My best friend got baptized today! With her being 20, and her family only loosly conected with any church, I had my doubts along the way. But the closer she got to me, the more I brought her to church and talked about the Bible with her and so forth. The other night, while I was at prom, she had a long talk with my mom, and today, she really did it! *offers prayers of thanks*. Rigth after she confesed, I ran to her, hugged her, and cried "Now we get to be sisters for real!" She was so excited and nervous she was shaking.

So, my friend was reborn, as a Christian. I now have a new sister. This has been one of the best days I've had in years!

Also, my Grandpa is doing better. His brain swelling has slowed, and his lungs are getting stronger. He sounds more like his old self, and he is not hooked up to a machine to breath all the time anymore.

There is also a certain someone, who I have kind of developed this crush on, who confided some serious stuff to me the other night. I think he might like me back, or at least could one day like me. That really gave me a huge confidence boost.

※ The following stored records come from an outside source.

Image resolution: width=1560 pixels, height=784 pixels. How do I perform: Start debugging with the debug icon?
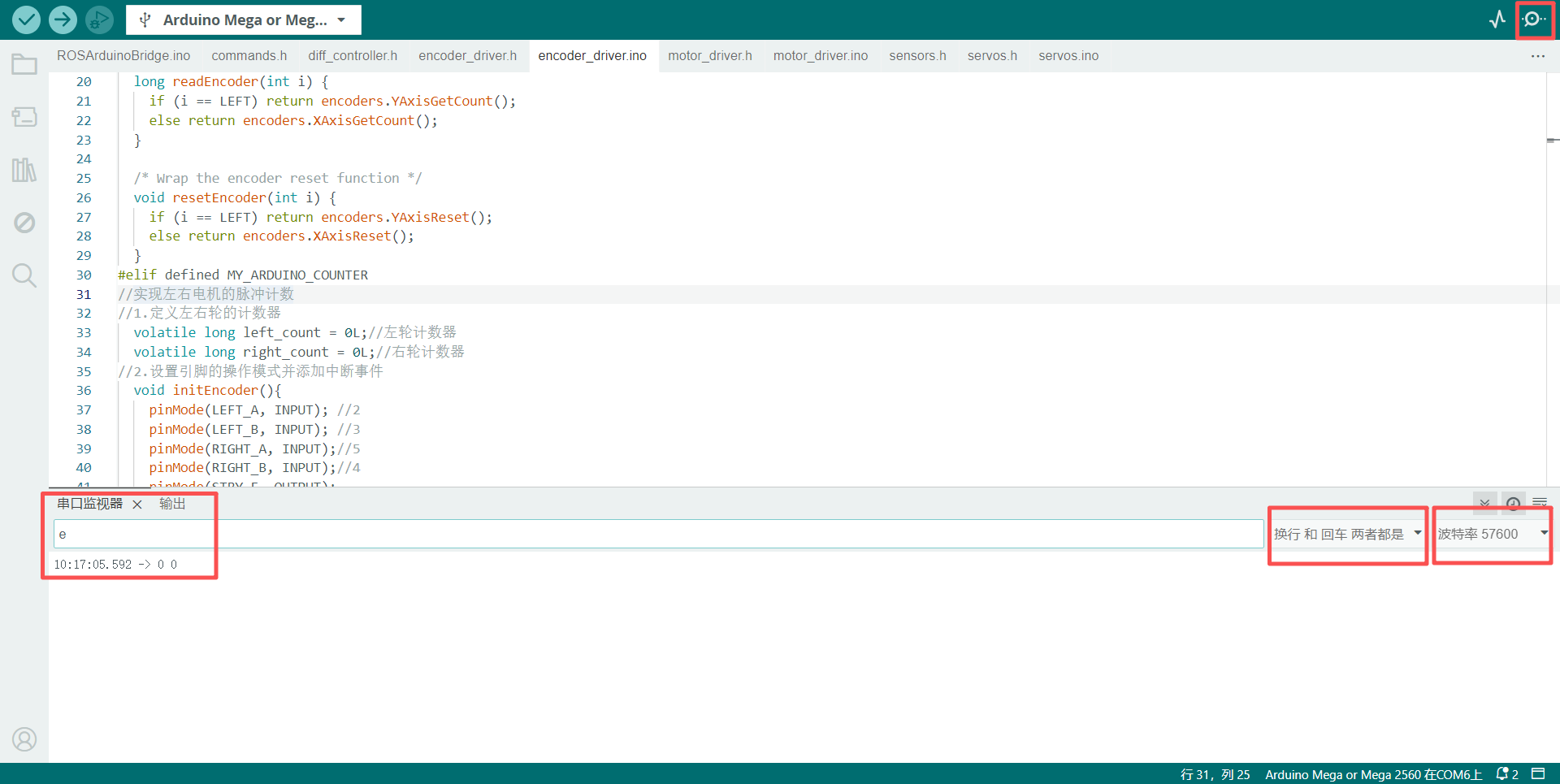pyautogui.click(x=99, y=19)
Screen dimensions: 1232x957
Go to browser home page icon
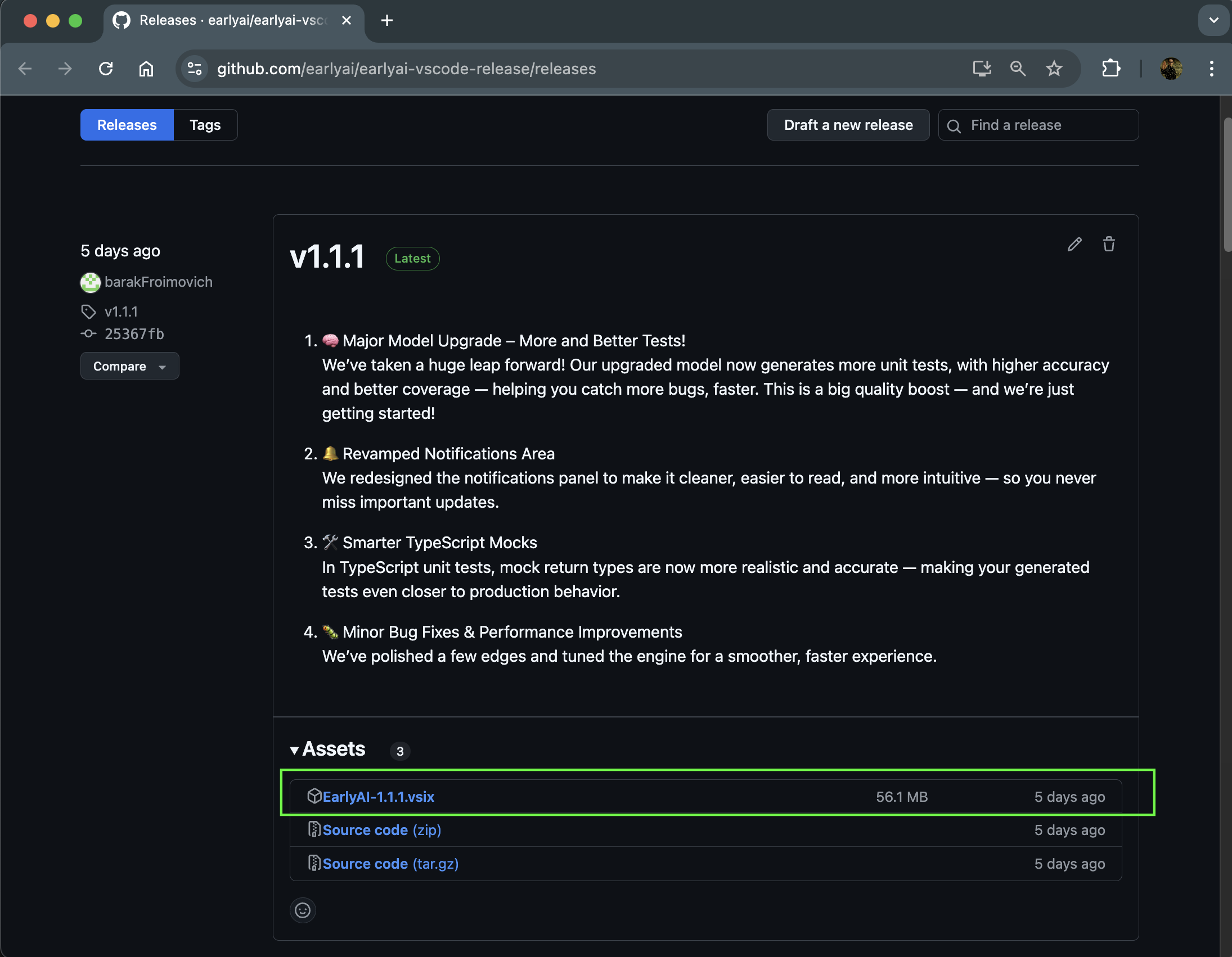(x=146, y=69)
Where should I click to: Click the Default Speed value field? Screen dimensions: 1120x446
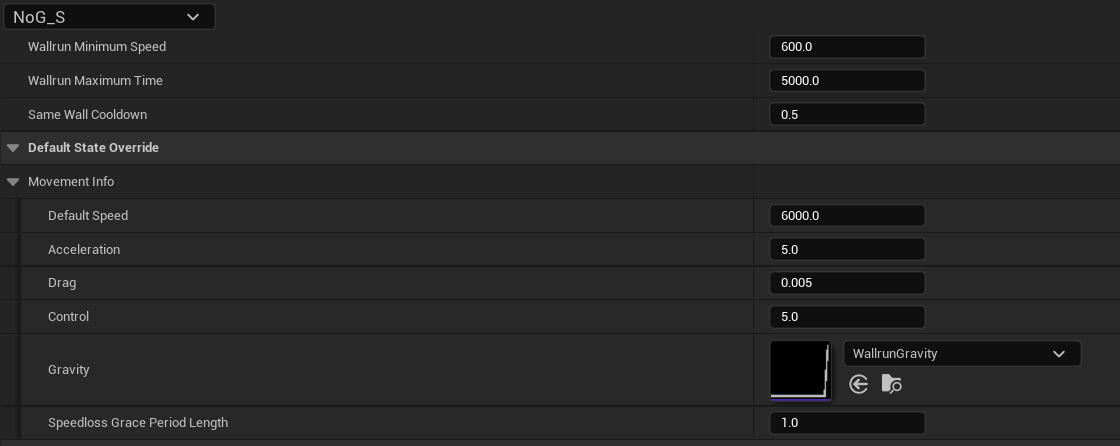[847, 215]
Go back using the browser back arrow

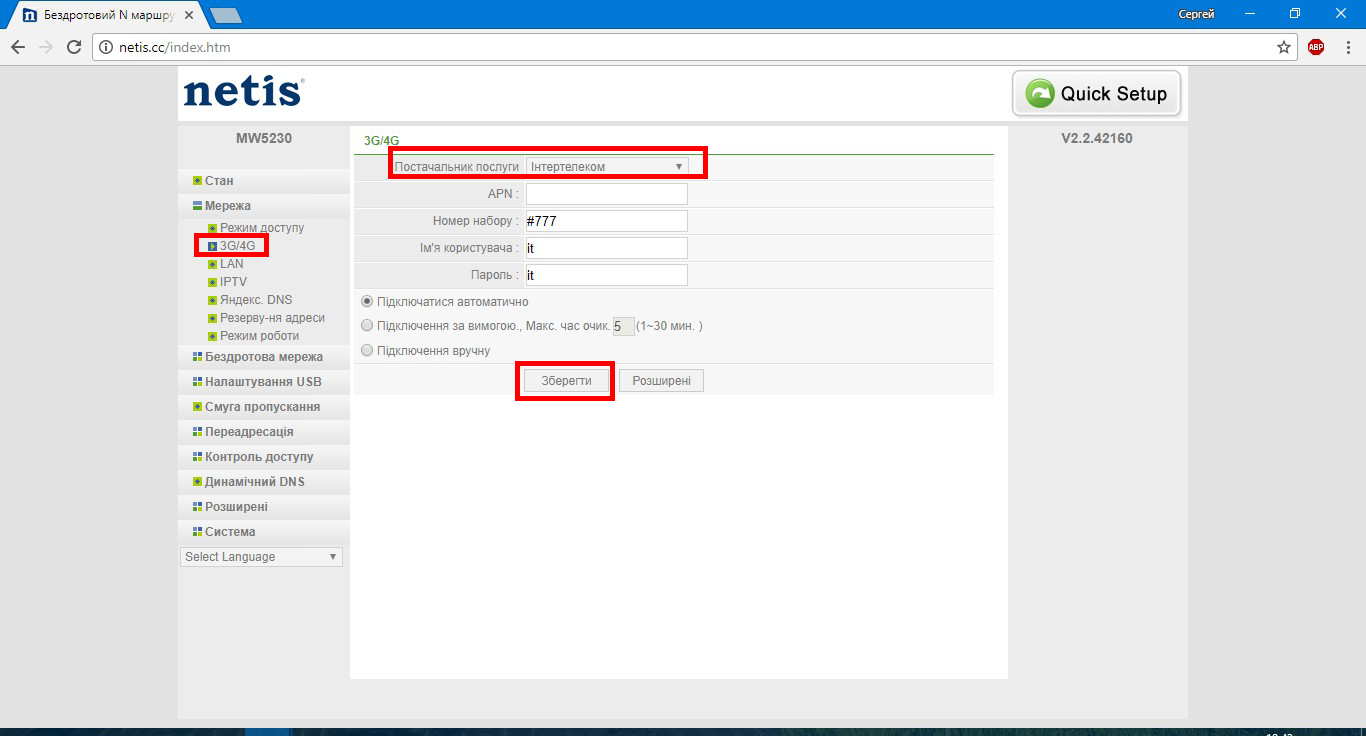(18, 47)
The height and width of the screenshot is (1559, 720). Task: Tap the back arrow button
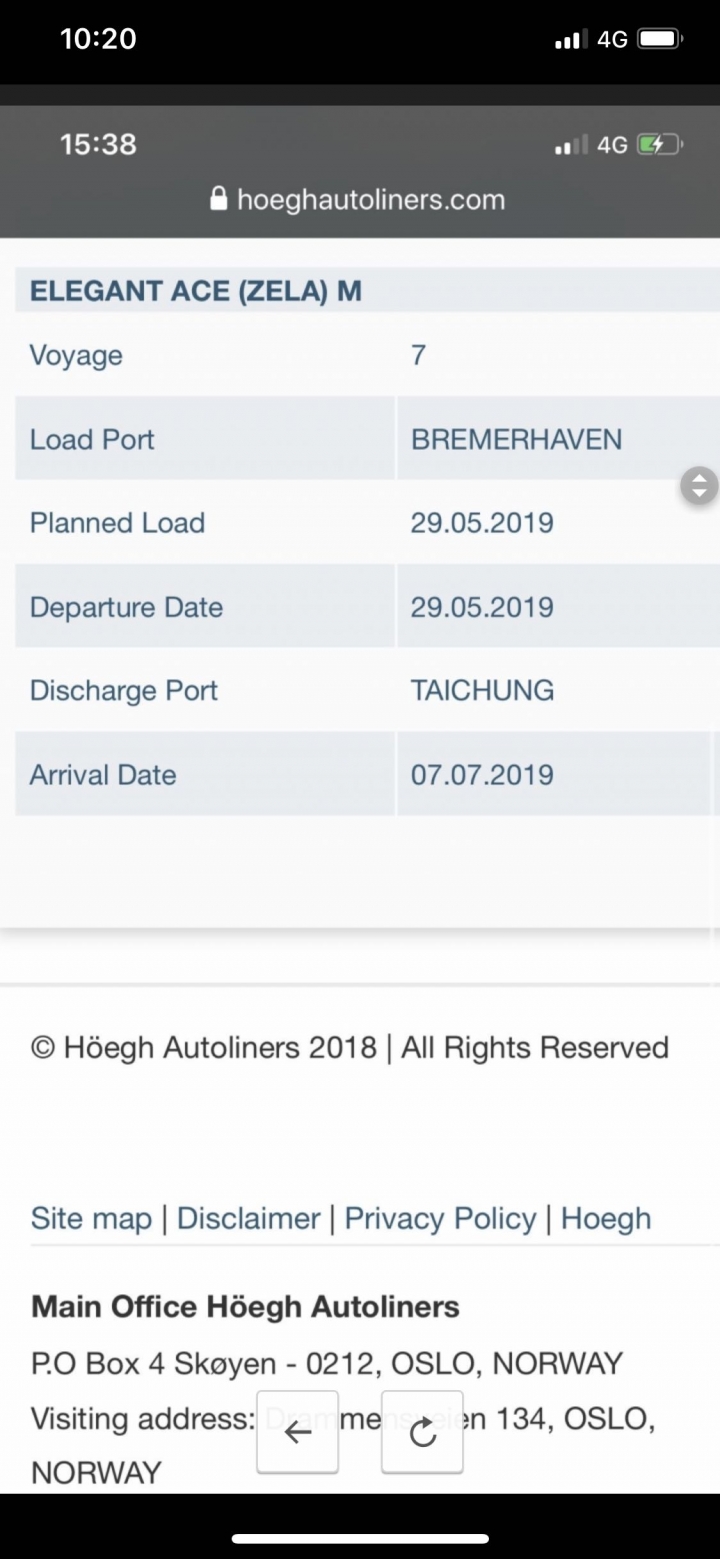click(297, 1431)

So, I really have been given my hope back. I feel alive again. I saw the hand of God working before, but I was being dumb and thought more about my pain than his love. But now, he has answred two prayers, that I have my grandpa longer, and that my friend would be led to him. I had also told him that I was getting loenly, and now, he has given me a whole list of loving online friends, two or three of which have become very special to me.

I feel reborn. These last few weeks kind of proved to me that I could handle things on my own, like an adult, without help from my parents or any of the other adults who normally hover, trying to do it all for me. I always knew I was strong, but now I FEEL strong, and it feels good.

I graduate in two weeks. Then I move on to the next step in my life... college! A lot of ppl have asked me if I'm scared of that. Early inthe year, I said yes, becaue I really love my family, and I was nervous about being without them and all. But guess what? That is all gone now. I am still going to miss them, but right now, I feel bulletproof. I'm ready for the challenges ahead. I look at how I want a good relationship, how I will be on my own at college, all the work I must do in order to become what I want to be, and I want to scream "BRING IT ON!"